▶ [Given instruction] Recast the stretch of the records from their start through the line containing "coord(365,881)" as a numbered list, omitting any blank lines.

▶ [Dataset records]

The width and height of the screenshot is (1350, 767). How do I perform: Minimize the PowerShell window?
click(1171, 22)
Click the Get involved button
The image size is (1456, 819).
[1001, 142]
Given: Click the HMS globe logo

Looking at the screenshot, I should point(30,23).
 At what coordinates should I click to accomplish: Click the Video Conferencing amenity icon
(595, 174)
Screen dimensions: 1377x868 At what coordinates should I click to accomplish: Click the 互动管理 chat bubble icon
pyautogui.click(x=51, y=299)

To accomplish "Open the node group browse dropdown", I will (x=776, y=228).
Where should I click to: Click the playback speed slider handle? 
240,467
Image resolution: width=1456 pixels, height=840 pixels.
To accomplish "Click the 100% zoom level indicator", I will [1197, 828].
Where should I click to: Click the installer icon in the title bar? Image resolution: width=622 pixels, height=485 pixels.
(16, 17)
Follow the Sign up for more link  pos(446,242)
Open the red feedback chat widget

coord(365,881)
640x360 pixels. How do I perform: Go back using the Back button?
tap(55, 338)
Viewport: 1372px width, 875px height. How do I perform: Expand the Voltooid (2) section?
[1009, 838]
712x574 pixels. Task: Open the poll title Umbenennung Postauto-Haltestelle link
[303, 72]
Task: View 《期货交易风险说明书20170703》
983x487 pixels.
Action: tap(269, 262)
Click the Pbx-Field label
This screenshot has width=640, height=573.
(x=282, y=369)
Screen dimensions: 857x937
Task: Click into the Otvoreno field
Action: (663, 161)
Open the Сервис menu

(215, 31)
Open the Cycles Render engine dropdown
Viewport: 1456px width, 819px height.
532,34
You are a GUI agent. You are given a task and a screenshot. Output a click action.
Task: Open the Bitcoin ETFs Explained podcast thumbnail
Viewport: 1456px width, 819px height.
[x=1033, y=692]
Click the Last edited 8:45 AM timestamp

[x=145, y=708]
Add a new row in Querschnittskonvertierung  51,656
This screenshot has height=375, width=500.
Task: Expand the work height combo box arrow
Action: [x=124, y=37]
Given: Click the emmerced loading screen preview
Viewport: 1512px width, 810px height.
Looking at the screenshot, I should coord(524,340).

▶ [Expected output]
1. The width and height of the screenshot is (1350, 767). How do I perform: Minimize the PowerShell window?
2. click(1171, 22)
3. Click the Get involved button
4. The image size is (1456, 819).
5. [1001, 142]
6. Given: Click the HMS globe logo
7. Looking at the screenshot, I should point(30,23).
8.  At what coordinates should I click to accomplish: Click the Video Conferencing amenity icon
9. (595, 174)
10. Screen dimensions: 1377x868 At what coordinates should I click to accomplish: Click the 互动管理 chat bubble icon
11. pyautogui.click(x=51, y=299)
12. To accomplish "Open the node group browse dropdown", I will (x=776, y=228).
13. Where should I click to: Click the playback speed slider handle? 
14. 240,467
15. Image resolution: width=1456 pixels, height=840 pixels.
16. To accomplish "Click the 100% zoom level indicator", I will [1197, 828].
17. Where should I click to: Click the installer icon in the title bar? Image resolution: width=622 pixels, height=485 pixels.
18. (16, 17)
19. Follow the Sign up for more link  pos(446,242)
20. Open the red feedback chat widget
21. coord(365,881)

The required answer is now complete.